I'd Forgotten About the Rains

This article was published in the Houghton Lake Resorter on May 3, 1990.  It is re-printed here with permission of the owner and publisher.

The Rainy Season

When we first arrived in Nairobi, the sky was overcast every morning.  But by 9 a.m. the sun would peek from behind the clouds, find the coast clear and race out in full strength by 10:30.  The days were gorgeous.  Nairobi is a beautiful city.  Looking out our apartment window, you see a Jacaranda tree, which when in bloom, is full of beautiful bright purple flowers.  Now there is a tree with clusters of yellow flowers in bloom.

There are vines with purple, orange, yellow and pink flowers which get entwined in tree branches and grow in a cascade. (I know now that those were bougainvillea.)  They look like miniature waterfalls of color.  Nairobi seems to always be green.

The reason for that is the rain.  We had read about Kenya's rainy season before moving.  The short rains come in December, we read, and the long rains were from Feb. 20 through April.  February 20 exactly?  That's what we were told.  The old-timers in town said their grandparents could predict the rains within a day or two.  Impressive!

Not any more, though.  Mother Nature has gotten confused it seems.  The "short" rains started the middle of October this year and lasted through most of December.  During the short rains, it typically only rains after sunset.  Not this year.  It rained at least every other day...all day.

January, February and March were beautiful.  The sun shined brightly almost every day.  It was warm and wonderful (it was especially wonderful whenever I thought of Michigan's snow during these months!).  Then came April.  It poured the evening of April 1st.  It rained the afternoon of April 2nd.  Through April 3rd.  And every day from there.  There were only four days of sun all month.
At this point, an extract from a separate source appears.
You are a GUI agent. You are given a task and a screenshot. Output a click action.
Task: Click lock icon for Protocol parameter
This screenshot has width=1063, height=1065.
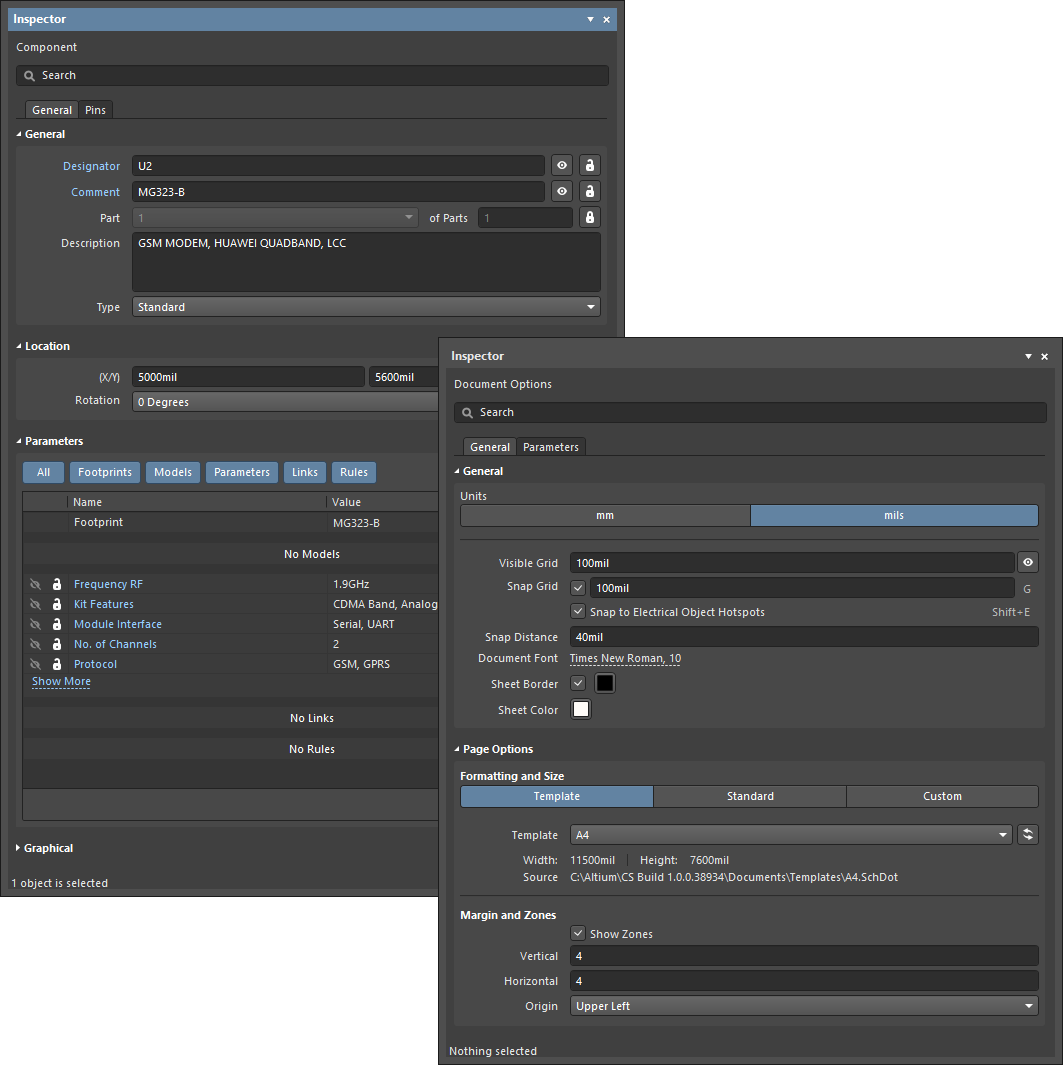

Honestly, learning about the rains was a "cost" to me moving here.  Although I don't like cold, I do love snow in comparison to rain.  I wondered just how it would affect things during those months.  Actually, I thought that while it would be an adjustment for me, Kenyans would be so used to it that nothing would change.

How wrong I was.

If it rains, no one goes to lunch.  When it rains, everyone goes straight home after work and they don't appear again until the next day.  Not everyone can afford an umbrella, so it is not uncommon to see sheets of plastic with legs sticking out running around town.  We don't get mail in our complex when it rains because none of the workers wants to travel to the post office to pick it up. (Mail is not delivered house to house here.)
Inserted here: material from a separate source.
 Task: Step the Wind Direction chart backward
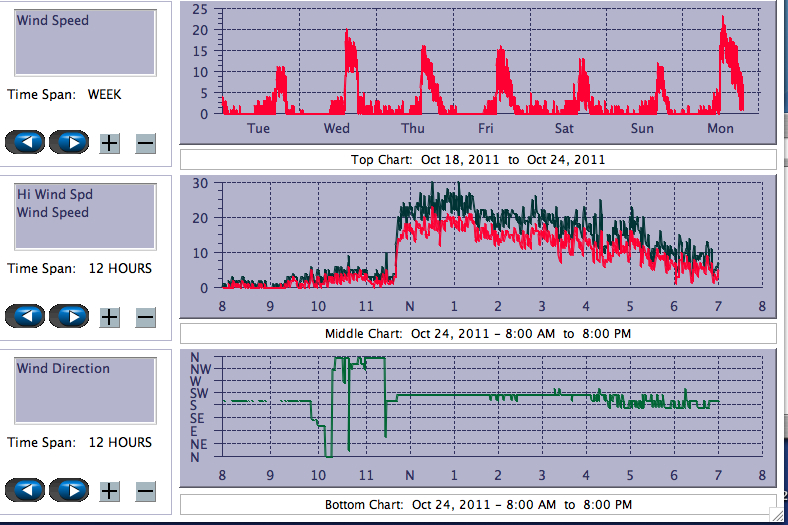pyautogui.click(x=24, y=490)
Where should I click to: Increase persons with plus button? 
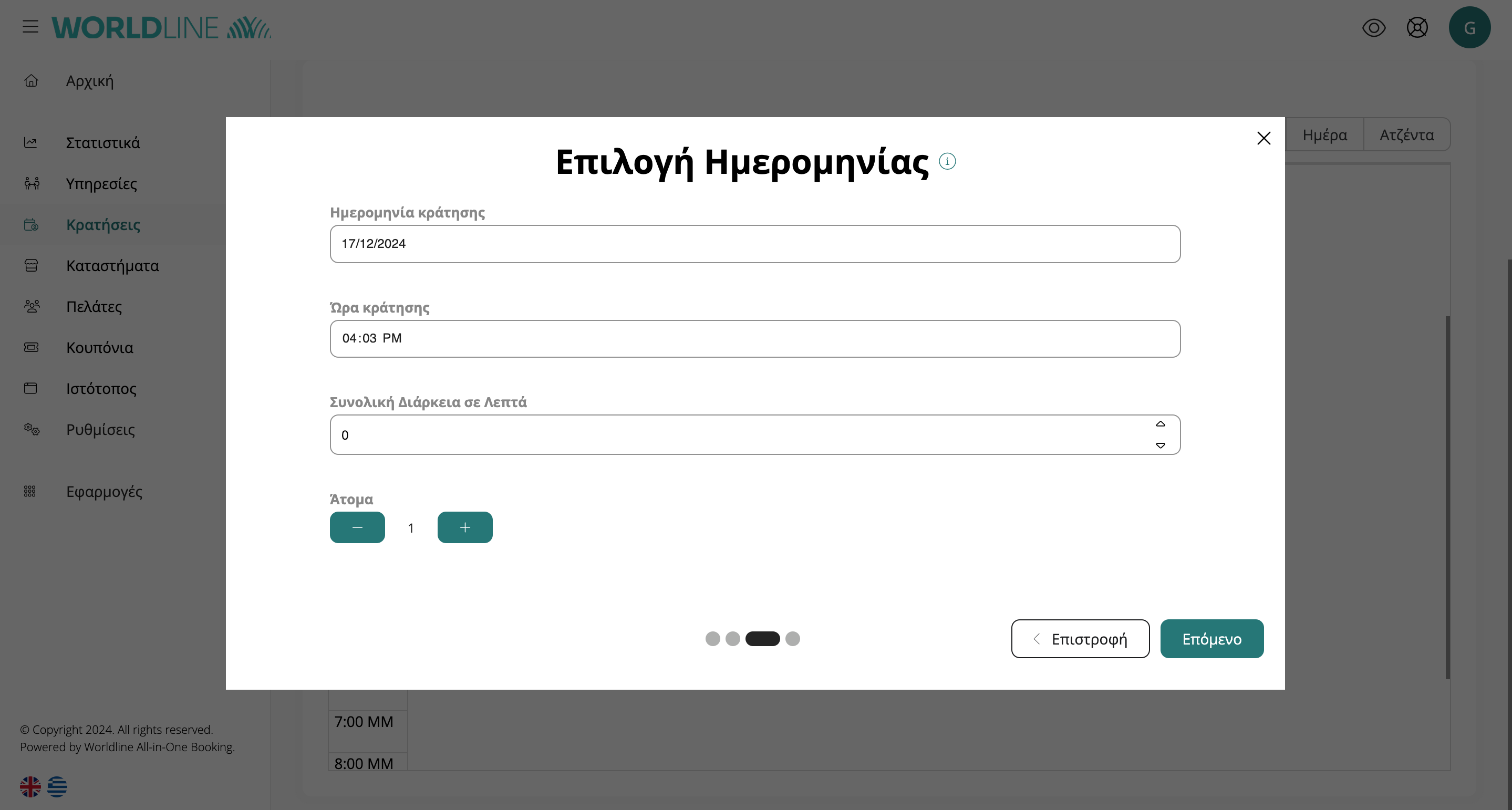click(x=464, y=527)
And you wouldn't believe the mud and ponds of water that collect over pathways and on the roads.  Just trying to avoid these new waterways adds an extra 10 to 15 minutes travel time to wherever you are going.

Not only does the rain cause delays, it can also be quite expensive.  Shoes are very expensive in Nairobi.  No one just goes out and gets a new pair of shoes to match a new outfit.  Instead, everyone has their shoes repaired - often.  Men are lined up on every major street calling out, "Question, Madame.  Just one question today."  If you hesitate even one second they start grilling you about your shoes.  "Where did you get them?  How much did they cost?  They need a shine...repair."

One pair of my shoes has been re-heeled at least six times since we've moved (seven months ago).  Rain spells disaster for shoes.  The best material they have to re-heel shoes is double thick leather.  The mud and water dissolves it very quickly, especially since as they get saturated, every pound of me is pressing on them.  One day walking in the rain means spending another KSh 45 ($2.50 U.S.) to get them fixed.  I now have one pair of shoes designated my "rain boots."

The mud is also a problem.  It's red.  It stains everything it touches unless it's washed immediately.  Last week Tom and were walking home down a hill.  A truck passed us and we were splattered before we knew what hit us.  So, off to the dry cleaners we went.  Now, that wouldn't be bad under normal circumstances, but think about it.  If it rains every day...

The rains won't last forever, though.  By May the sun will again find the coast clear and race out to warm the ground.  By the second week in May I'll probably be writing about how uncomfortable the hot weather is.